▶ [PASSAGE FOR REVIEW]
▬▬▬▬▬▬▬▬▬▬

In the Old Tom Morris Golf Shop, just off the home hole green, vendors continued to peddle Open shirts and hats and headcovers — and for five quid a divot repair tool. Post-Open discounts? Nae, nowhere to be found. Down at the Swilcan Bridge, a scrum of fans waited their turn to climb aboard for a photo-op. They looked much happier than Colin Montgomerie, who trudged over the 700-year-old arch on Sunday — possibly his last crossing in an Open — with his head bowed and his long arms dangling at his sides. “That [bridge] is for winners,” Monty glumly declared. “I don’t think I should use it at all.”

Up in the Auld Toon, the squawks of seagulls and scent of bacon rolls filled the air and large blue plastic bins lined the streets. Some of the containers were jammed with empty beer bottles and pizza boxes, vestiges of a long week of ale-soaked revelry. At 10:30 or so, Tom Watson rolled up Market Street riding shotgun in a courtesy car. Unable to summon the magic of his thrilling run at Turnberry in 2009, Watson missed the cut by two. But three days later, he was still in St. Andrews, still waving to the locals, still all smiles. Padraig Harrington was in no rush to go home either, despite also missing out on a weekend tee time. On Saturday afternoon, Paddy, the consummate grinder, banged a few buckets on the range before retiring to West Sands beach to play with his kids. That’s the gravitational pull of this place. Guys don’t want to leave.

▬▬▬▬▬▬▬▬▬▬

▶ [EXERCISE INSTRUCTIONS]
1. Retype the St. Andrews passage from "Up in the Auld" to "want to leave.".
2. In the St. Andrews passage, what price did vendors in the Old Tom Morris Golf Shop charge for a divot repair tool?
3. Condense the paragraph of the St. Andrews passage that begins "Up in the Auld Toon" into a bulleted list that keeps its main facts.
The material after this note comes from a separate source.

▶ [MATERIAL PROVIDED]
▬▬▬▬▬▬▬▬▬▬

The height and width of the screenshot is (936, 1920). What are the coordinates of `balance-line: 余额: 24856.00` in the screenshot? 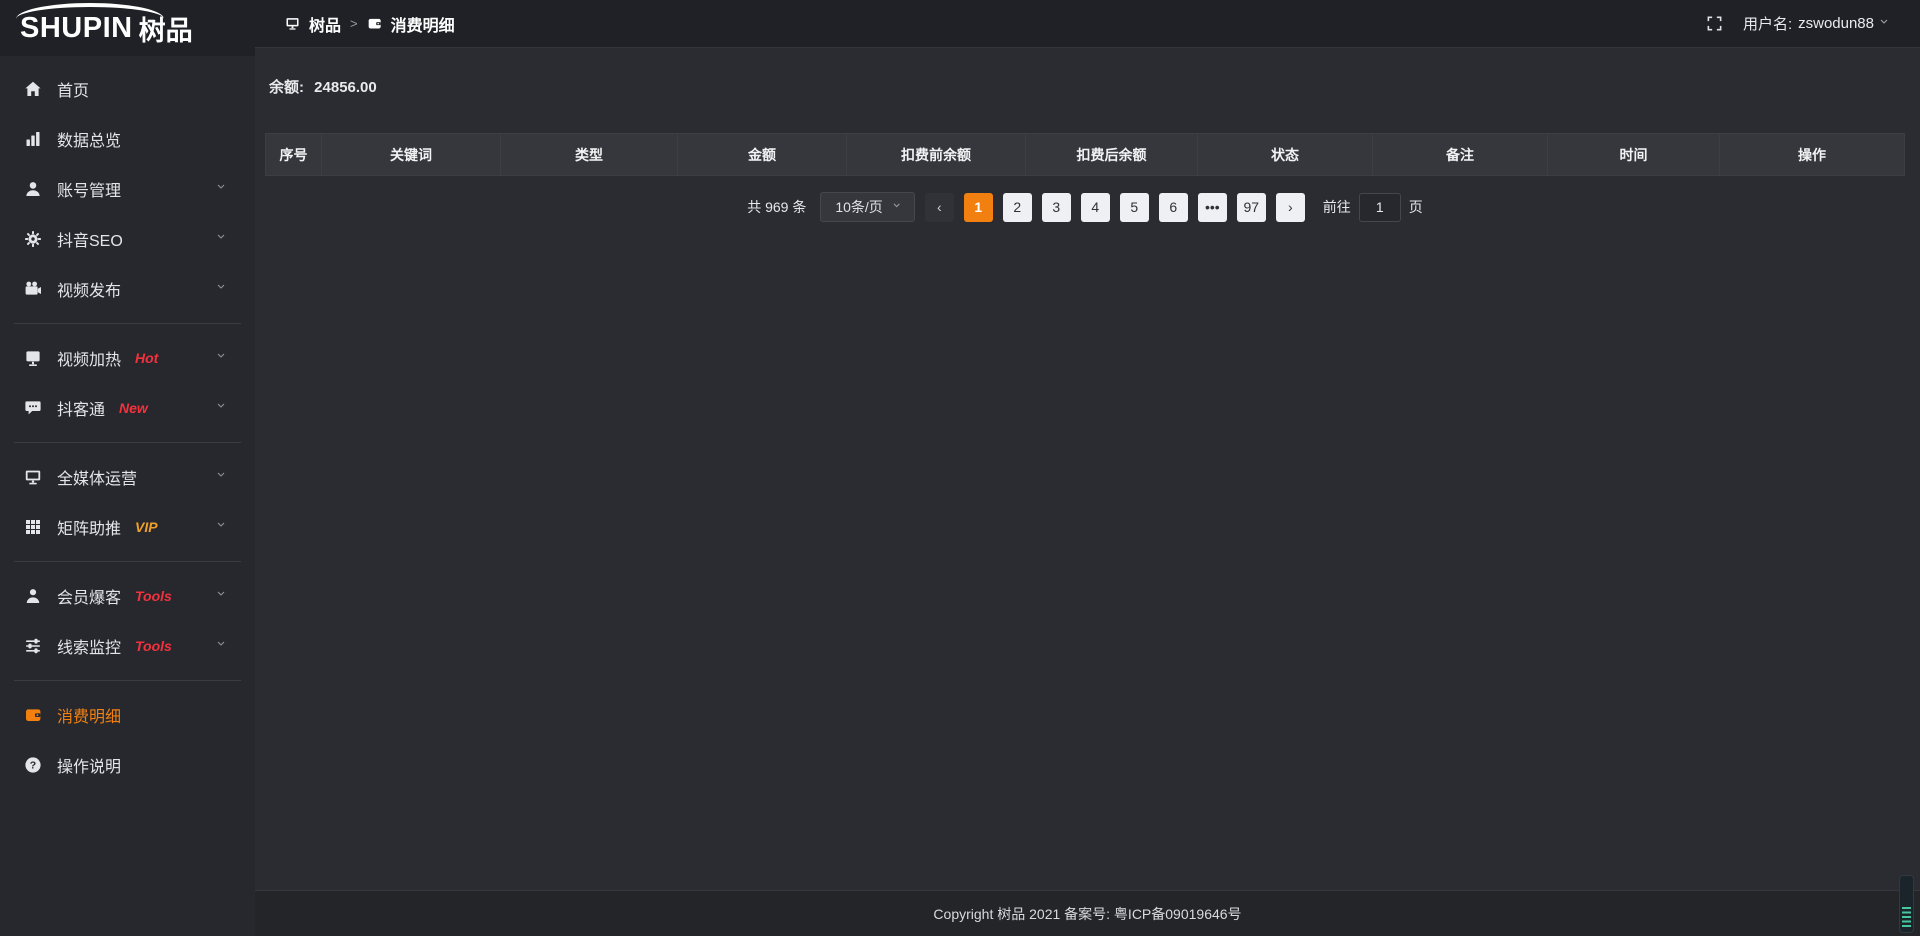 It's located at (1087, 86).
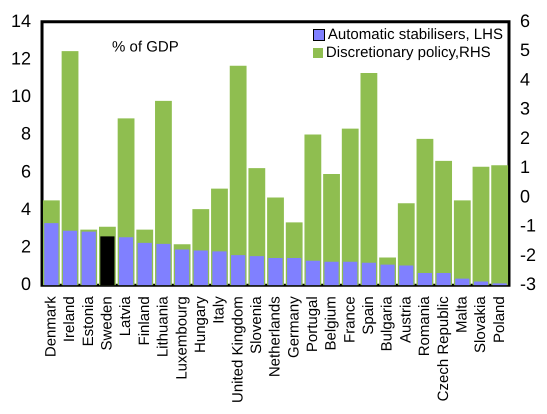 This screenshot has width=547, height=414. What do you see at coordinates (146, 47) in the screenshot?
I see `annotation: % of GDP` at bounding box center [146, 47].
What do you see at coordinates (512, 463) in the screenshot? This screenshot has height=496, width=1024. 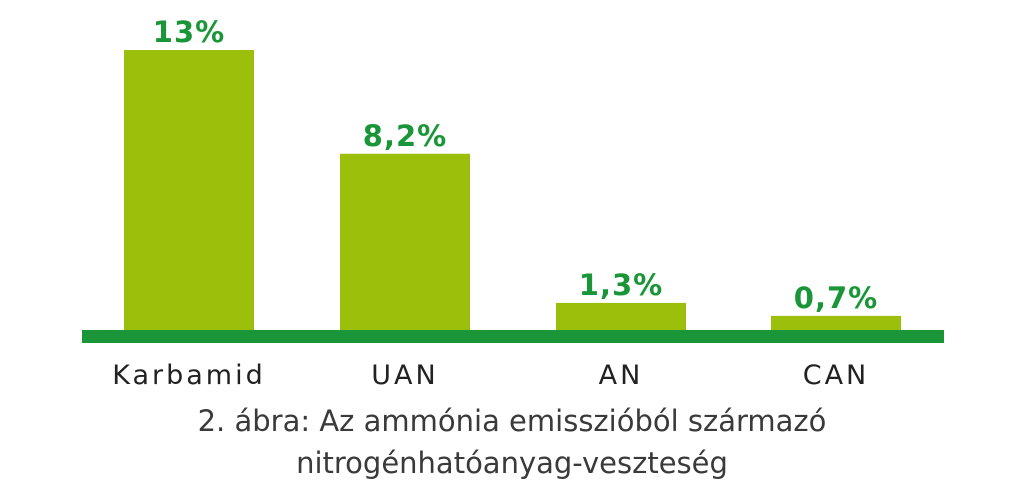 I see `caption-line-2: nitrogénhatóanyag-veszteség` at bounding box center [512, 463].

▬▬▬▬▬▬▬▬▬▬

▶ [RESPONSES PER TASK]
1.
Up in the Auld Toon, the squawks of seagulls and scent of bacon rolls filled the air and large blue plastic bins lined the streets. Some of the containers were jammed with empty beer bottles and pizza boxes, vestiges of a long week of ale-soaked revelry. At 10:30 or so, Tom Watson rolled up Market Street riding shotgun in a courtesy car. Unable to summon the magic of his thrilling run at Turnberry in 2009, Watson missed the cut by two. But three days later, he was still in St. Andrews, still waving to the locals, still all smiles. Padraig Harrington was in no rush to go home either, despite also missing out on a weekend tee time. On Saturday afternoon, Paddy, the consummate grinder, banged a few buckets on the range before retiring to West Sands beach to play with his kids. That’s the gravitational pull of this place. Guys don’t want to leave.

2. Five quid.

3.
- In the Auld Toon, seagulls squawked, bacon rolls scented the air, and blue plastic bins full of beer bottles and pizza boxes lined the streets after a week of revelry.
- Around 10:30, Tom Watson rode up Market Street in a courtesy car. He had missed the cut by two but was still in St. Andrews three days later, waving and smiling.
- Padraig Harrington also missed the weekend but stayed. On Saturday afternoon he hit balls on the range, then went to West Sands beach with his kids.
- The place has a pull that makes players reluctant to leave.